In agreement with this theoretical model, a high-profile study, published in the August issue of Aging Cell in 2015, finally confirmed the long-awaited birth-cohort effect on leukocyte mean telomere length in humans [9, 10]. The authors found clear evidence that newborns of previous generations must have had longer telomeres, but could not explain the phenomenon. They just speculated that intergenerational telomere erosion could be the consequence of some kind of environmental factor, but it must be a recent phenomenon. Interestingly enough, Holohan et al. found evidence of intergenerational telomere erosion in all the human birth-cohorts they looked at, back to 1920 [9]. Thus, I think it is time that we face the unthinkable, namely that biological evolution is not only about survival of the fittest, but every species becomes unfit after some time, due to an intrinsic cause [6–8].
As already introduced in 2011 and 2014, I propose that the paradoxical findings of longer telomeres in the testes of very old men are the result of transgenerational telomere erosion in the female germline, causing a significant birth-cohort effect in sperm telomere length [6, 7]. Replicative telomere erosion is thought to take place during embryogenesis, when the female primordial germ cells multiply, according to the production-line hypothesis [13]. Starting at puberty, there is a hierarchy with long-telomered oocytes ovulating first [14, 15]. This contrasts with the constantly high telomerase levels in the testes, which ensure lifelong telomere length stability in male germ cells per generation [6, 7]. For a detailed explanation and figure of the proposed patterns of telomere dynamics in the germline of both sexes I refer readers to my previous publications [6, 7, 10]. In the following, I just want to highlight two important observations/study results, on which I initially based my theoretical model and explain them in more detail.
The majority of oocytes of women aged 40 years and older may be aneuploid [16]; this is by far the highest aneuploidy rate of all human cell types during aging [17], with the exception of cancerous cells. Critically short telomeres are known to result in telomere associations/fusions and subsequently in numerical and/or structural chromosomal aberrations in dividing eukaryotic cells (=aneuploidy). Thus, the widely known strong positive correlation between the mother’s age at conception and trisomic pregnancies (e.g.

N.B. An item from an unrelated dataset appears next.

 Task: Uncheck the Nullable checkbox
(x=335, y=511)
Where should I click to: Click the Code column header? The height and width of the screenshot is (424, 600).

Down’s syndrome) [18] seems to be a clear indication of telomere erosion in the female germline [7], and even more so since the father being of an advanced age does not increase the incidence of chromosomally abnormal offspring, despite lifelong germ cell divisions [18]. Although, David L. Keefe had already introduced the telomere theory of reproductive senescence in women in 2006, he has since insisted on an embryonic telomere reset between generations, neglecting any possible intergenerational telomere loss [19].
Further critical evidence, on which I based my model, came from a large human study spanning three healthy generations, published in PNAS [20]. Eisenberg and colleagues found that the positive telomere effect of older fathers (age at conception) is cumulative between generations. In the paternal line, older grandfathers (advanced age when the father was born) contributed as much to longer leukocyte telomeres in grandchildren as older fathers did. However, it was found that a grandfather’s positive effect on grandchildren’s telomere length diminished in the maternal line, which clearly supports my concept of female-based transgenerational telomere erosion in the human germline [6, 7]. Accordingly, in this multigenerational study grandfathers’ chromosomes underwent female-based telomere erosion in the maternal line only, because in the paternal line they do not go through female germ cell divisions. Therefore, the positive age effect on telomere length could only be stably transmitted to the grandchildren of the paternal line [6].